- [Work task] Transcribe the full listing so that each line reads as it does in the original.

- [Dataset extract]
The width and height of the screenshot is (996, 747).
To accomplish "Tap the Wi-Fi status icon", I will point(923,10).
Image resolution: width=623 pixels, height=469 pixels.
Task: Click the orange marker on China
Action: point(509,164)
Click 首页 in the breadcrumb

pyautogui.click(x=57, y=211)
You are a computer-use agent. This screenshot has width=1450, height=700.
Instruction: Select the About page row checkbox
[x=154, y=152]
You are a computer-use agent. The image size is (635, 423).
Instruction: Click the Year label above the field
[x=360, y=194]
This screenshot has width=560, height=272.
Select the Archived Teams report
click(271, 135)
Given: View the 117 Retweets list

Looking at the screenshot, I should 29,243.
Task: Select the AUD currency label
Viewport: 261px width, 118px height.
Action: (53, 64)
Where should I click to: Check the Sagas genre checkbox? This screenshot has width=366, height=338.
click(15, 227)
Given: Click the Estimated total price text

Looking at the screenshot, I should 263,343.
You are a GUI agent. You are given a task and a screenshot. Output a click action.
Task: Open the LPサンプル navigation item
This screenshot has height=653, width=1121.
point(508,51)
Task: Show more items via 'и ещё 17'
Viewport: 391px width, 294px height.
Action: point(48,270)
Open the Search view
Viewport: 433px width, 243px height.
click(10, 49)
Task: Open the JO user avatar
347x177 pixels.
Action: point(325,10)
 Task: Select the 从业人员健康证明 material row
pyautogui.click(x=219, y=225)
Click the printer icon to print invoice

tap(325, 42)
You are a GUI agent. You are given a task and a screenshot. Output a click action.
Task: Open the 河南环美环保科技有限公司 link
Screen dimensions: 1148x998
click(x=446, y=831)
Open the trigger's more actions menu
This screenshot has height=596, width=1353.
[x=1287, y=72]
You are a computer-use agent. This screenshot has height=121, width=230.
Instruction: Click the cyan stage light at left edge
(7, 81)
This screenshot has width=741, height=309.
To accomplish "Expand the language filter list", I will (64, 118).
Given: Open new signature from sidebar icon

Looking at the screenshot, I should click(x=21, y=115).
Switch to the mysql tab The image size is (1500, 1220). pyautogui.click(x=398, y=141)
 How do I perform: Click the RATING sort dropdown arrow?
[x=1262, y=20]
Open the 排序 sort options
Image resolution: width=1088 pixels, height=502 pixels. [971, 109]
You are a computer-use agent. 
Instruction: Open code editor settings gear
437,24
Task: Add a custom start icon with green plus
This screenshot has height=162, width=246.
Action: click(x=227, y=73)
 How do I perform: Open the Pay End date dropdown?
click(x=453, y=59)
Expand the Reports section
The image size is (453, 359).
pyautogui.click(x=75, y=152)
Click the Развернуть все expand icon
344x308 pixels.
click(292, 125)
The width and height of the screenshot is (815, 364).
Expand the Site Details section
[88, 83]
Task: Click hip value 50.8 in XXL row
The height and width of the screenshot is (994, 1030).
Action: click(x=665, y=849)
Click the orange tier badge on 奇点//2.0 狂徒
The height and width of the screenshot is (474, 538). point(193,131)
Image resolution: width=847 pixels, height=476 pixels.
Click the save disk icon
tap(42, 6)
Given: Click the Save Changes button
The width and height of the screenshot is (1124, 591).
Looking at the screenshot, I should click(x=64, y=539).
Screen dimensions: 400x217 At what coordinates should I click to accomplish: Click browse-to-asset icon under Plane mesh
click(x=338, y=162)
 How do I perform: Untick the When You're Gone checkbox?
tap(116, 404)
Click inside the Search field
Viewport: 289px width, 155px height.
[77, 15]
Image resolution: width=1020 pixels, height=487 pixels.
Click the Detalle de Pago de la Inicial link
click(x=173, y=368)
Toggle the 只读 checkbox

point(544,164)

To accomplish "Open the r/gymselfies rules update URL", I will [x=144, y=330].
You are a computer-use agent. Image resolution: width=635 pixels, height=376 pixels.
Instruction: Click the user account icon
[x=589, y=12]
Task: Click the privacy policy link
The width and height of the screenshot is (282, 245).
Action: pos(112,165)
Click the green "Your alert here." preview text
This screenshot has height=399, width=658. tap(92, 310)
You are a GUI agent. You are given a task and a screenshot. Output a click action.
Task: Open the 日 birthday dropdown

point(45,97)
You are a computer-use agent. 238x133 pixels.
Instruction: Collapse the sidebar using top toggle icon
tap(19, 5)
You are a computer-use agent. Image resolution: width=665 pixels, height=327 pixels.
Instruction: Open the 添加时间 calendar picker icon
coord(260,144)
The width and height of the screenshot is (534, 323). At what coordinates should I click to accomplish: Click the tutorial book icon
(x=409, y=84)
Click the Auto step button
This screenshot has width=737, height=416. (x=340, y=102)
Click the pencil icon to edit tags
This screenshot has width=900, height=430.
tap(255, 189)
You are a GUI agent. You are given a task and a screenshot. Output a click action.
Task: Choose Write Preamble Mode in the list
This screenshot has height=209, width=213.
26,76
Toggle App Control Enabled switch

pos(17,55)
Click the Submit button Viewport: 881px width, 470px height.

- [Output for this task]
The width and height of the screenshot is (996, 747).
To accomplish "Tap the Wi-Fi status icon", I will point(923,10).
Image resolution: width=623 pixels, height=469 pixels.
Task: Click the orange marker on China
Action: point(509,164)
Click 首页 in the breadcrumb

pyautogui.click(x=57, y=211)
You are a computer-use agent. This screenshot has width=1450, height=700.
Instruction: Select the About page row checkbox
[x=154, y=152]
You are a computer-use agent. The image size is (635, 423).
Instruction: Click the Year label above the field
[x=360, y=194]
This screenshot has width=560, height=272.
Select the Archived Teams report
click(271, 135)
Given: View the 117 Retweets list

Looking at the screenshot, I should 29,243.
Task: Select the AUD currency label
Viewport: 261px width, 118px height.
Action: (53, 64)
Where should I click to: Check the Sagas genre checkbox? This screenshot has width=366, height=338.
click(15, 227)
Given: Click the Estimated total price text

Looking at the screenshot, I should 263,343.
You are a GUI agent. You are given a task and a screenshot. Output a click action.
Task: Open the LPサンプル navigation item
This screenshot has height=653, width=1121.
point(508,51)
Task: Show more items via 'и ещё 17'
Viewport: 391px width, 294px height.
Action: point(48,270)
Open the Search view
Viewport: 433px width, 243px height.
click(10, 49)
Task: Open the JO user avatar
347x177 pixels.
Action: point(325,10)
 Task: Select the 从业人员健康证明 material row
pyautogui.click(x=219, y=225)
Click the printer icon to print invoice

tap(325, 42)
You are a GUI agent. You are given a task and a screenshot. Output a click action.
Task: Open the 河南环美环保科技有限公司 link
Screen dimensions: 1148x998
click(x=446, y=831)
Open the trigger's more actions menu
This screenshot has height=596, width=1353.
[x=1287, y=72]
You are a computer-use agent. This screenshot has height=121, width=230.
Instruction: Click the cyan stage light at left edge
(7, 81)
This screenshot has width=741, height=309.
To accomplish "Expand the language filter list", I will (64, 118).
Given: Open new signature from sidebar icon

Looking at the screenshot, I should click(x=21, y=115).
Switch to the mysql tab The image size is (1500, 1220). pyautogui.click(x=398, y=141)
 How do I perform: Click the RATING sort dropdown arrow?
[x=1262, y=20]
Open the 排序 sort options
Image resolution: width=1088 pixels, height=502 pixels. [971, 109]
You are a computer-use agent. 
Instruction: Open code editor settings gear
437,24
Task: Add a custom start icon with green plus
This screenshot has height=162, width=246.
Action: click(x=227, y=73)
 How do I perform: Open the Pay End date dropdown?
click(x=453, y=59)
Expand the Reports section
The image size is (453, 359).
pyautogui.click(x=75, y=152)
Click the Развернуть все expand icon
344x308 pixels.
click(292, 125)
The width and height of the screenshot is (815, 364).
Expand the Site Details section
[88, 83]
Task: Click hip value 50.8 in XXL row
The height and width of the screenshot is (994, 1030).
Action: click(x=665, y=849)
Click the orange tier badge on 奇点//2.0 狂徒
The height and width of the screenshot is (474, 538). point(193,131)
Image resolution: width=847 pixels, height=476 pixels.
Click the save disk icon
tap(42, 6)
Given: Click the Save Changes button
The width and height of the screenshot is (1124, 591).
Looking at the screenshot, I should click(x=64, y=539).
Screen dimensions: 400x217 At what coordinates should I click to accomplish: Click browse-to-asset icon under Plane mesh
click(x=338, y=162)
 How do I perform: Untick the When You're Gone checkbox?
tap(116, 404)
Click inside the Search field
Viewport: 289px width, 155px height.
[77, 15]
Image resolution: width=1020 pixels, height=487 pixels.
Click the Detalle de Pago de la Inicial link
click(x=173, y=368)
Toggle the 只读 checkbox

point(544,164)

To accomplish "Open the r/gymselfies rules update URL", I will [x=144, y=330].
You are a computer-use agent. Image resolution: width=635 pixels, height=376 pixels.
Instruction: Click the user account icon
[x=589, y=12]
Task: Click the privacy policy link
The width and height of the screenshot is (282, 245).
Action: pos(112,165)
Click the green "Your alert here." preview text
This screenshot has height=399, width=658. tap(92, 310)
You are a GUI agent. You are given a task and a screenshot. Output a click action.
Task: Open the 日 birthday dropdown

point(45,97)
You are a computer-use agent. 238x133 pixels.
Instruction: Collapse the sidebar using top toggle icon
tap(19, 5)
You are a computer-use agent. Image resolution: width=665 pixels, height=327 pixels.
Instruction: Open the 添加时间 calendar picker icon
coord(260,144)
The width and height of the screenshot is (534, 323). At what coordinates should I click to accomplish: Click the tutorial book icon
(x=409, y=84)
Click the Auto step button
This screenshot has width=737, height=416. (x=340, y=102)
Click the pencil icon to edit tags
This screenshot has width=900, height=430.
tap(255, 189)
You are a GUI agent. You are given a task and a screenshot. Output a click action.
Task: Choose Write Preamble Mode in the list
This screenshot has height=209, width=213.
26,76
Toggle App Control Enabled switch

pos(17,55)
Click the Submit button Viewport: 881px width, 470px height.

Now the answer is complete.